Литератор
Шрифт:
Сборник „Ванна Архимеда“, о котором Вы знаете (с участием обериутов), составляется. Есть данные, что он будет напечатан в „Издательстве писателей“. Отдел поэзии Вам известен (возможен и Тихонов). С отделом прозы — хуже. И именно по этому поводу мы решили побеспокоить Вас. Не можете ли Вы зайти к Олеше и рассказать ему о нашей затее? Было бы очень хорошо, если бы он отдал в сборник хотя бы маленькую вещь или даже отрывок из большой. Участвуют в этом отделе еще Добычин [142] , Хлебников, я, Хармс и, предположительно, Тынянов. В отделе критики — лица, Вам отлично известные. Они (вместе с Вами) думают написать „Обозрение российской словесности за 1929 год“. Кроме того, будут участвовать Б. М. Эйхенбаум, Ю. Н. Тынянов и В Б. Шкловский, к которому за этим делом просим Вас обратиться».
142
Л.
На первый взгляд, ничего особенного не было в этом письме. Между тем оно говорит о многом. В самом деле, у кого и когда возникла мысль объединить упомянутых писателей, не имеющих между собой ничего общего ни в теоретическом, ни в практическом отношениях? Опубликованную платформу обериутов не разделяли, не могли разделять ни так называемые формалисты (Шкловский, Тынянов, Эйхенбаум), ни «Серапионовы братья» (Тихонов и я). Я уже упомянул, что в одном из своих писем к Шкловскому Тынянов провел отчетливую границу между двумя поколениями, защищая мой роман «Скандалист». Он считал, что «мы (т. е. формалисты. — В. К.) уже стали прошлым для молодых». Даже в воображении трудно было объединить Хлебникова и Добычина, а Олеша, которого решено было пригласить, стоял в стороне от любых литературных групп или группок, и уж он-то, во всяком случае, не имел ни малейшего отношения к будущей «Ванне Архимеда».
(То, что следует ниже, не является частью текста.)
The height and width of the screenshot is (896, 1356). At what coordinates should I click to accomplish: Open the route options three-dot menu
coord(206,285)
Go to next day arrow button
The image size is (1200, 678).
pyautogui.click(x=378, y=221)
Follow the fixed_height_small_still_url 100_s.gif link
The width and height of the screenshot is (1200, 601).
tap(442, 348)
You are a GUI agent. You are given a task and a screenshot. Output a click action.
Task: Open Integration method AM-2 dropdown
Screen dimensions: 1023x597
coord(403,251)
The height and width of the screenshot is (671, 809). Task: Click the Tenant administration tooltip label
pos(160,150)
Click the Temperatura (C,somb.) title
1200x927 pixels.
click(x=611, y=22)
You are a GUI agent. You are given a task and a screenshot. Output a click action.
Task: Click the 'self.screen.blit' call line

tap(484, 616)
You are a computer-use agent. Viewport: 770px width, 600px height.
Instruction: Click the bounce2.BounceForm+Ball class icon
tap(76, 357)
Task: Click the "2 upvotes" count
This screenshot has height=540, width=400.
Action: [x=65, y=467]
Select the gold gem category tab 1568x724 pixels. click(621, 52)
Что значит намерение написать «Обозрение российской словесности за 1929 год», — само название отдела носит подчеркнуто архаический характер? Очевидно, в 1929 году в истории советской литературы мелькнуло мгновение, когда стало возможным объединить писателей не только далеких, но враждующих или по меньшей мере более чем далеких друг от друга. И такая возможность, выпавшая из памяти, несомненно была — в противном случае я не обращался бы к Л. Я. Гинзбург с подобной просьбой. Более того, это была хотя и мелькнувшая, но вполне реальная возможность, иначе я не писал бы, что «есть данные предполагать, что сборник будет напечатан в „Издательстве писателей“», которое в ту пору (руководимое С. Алянским) находилось в полном расцвете. Против кого же было и с какой целью создавалось это объединение таких разных, таких далеких друг от друга писателей?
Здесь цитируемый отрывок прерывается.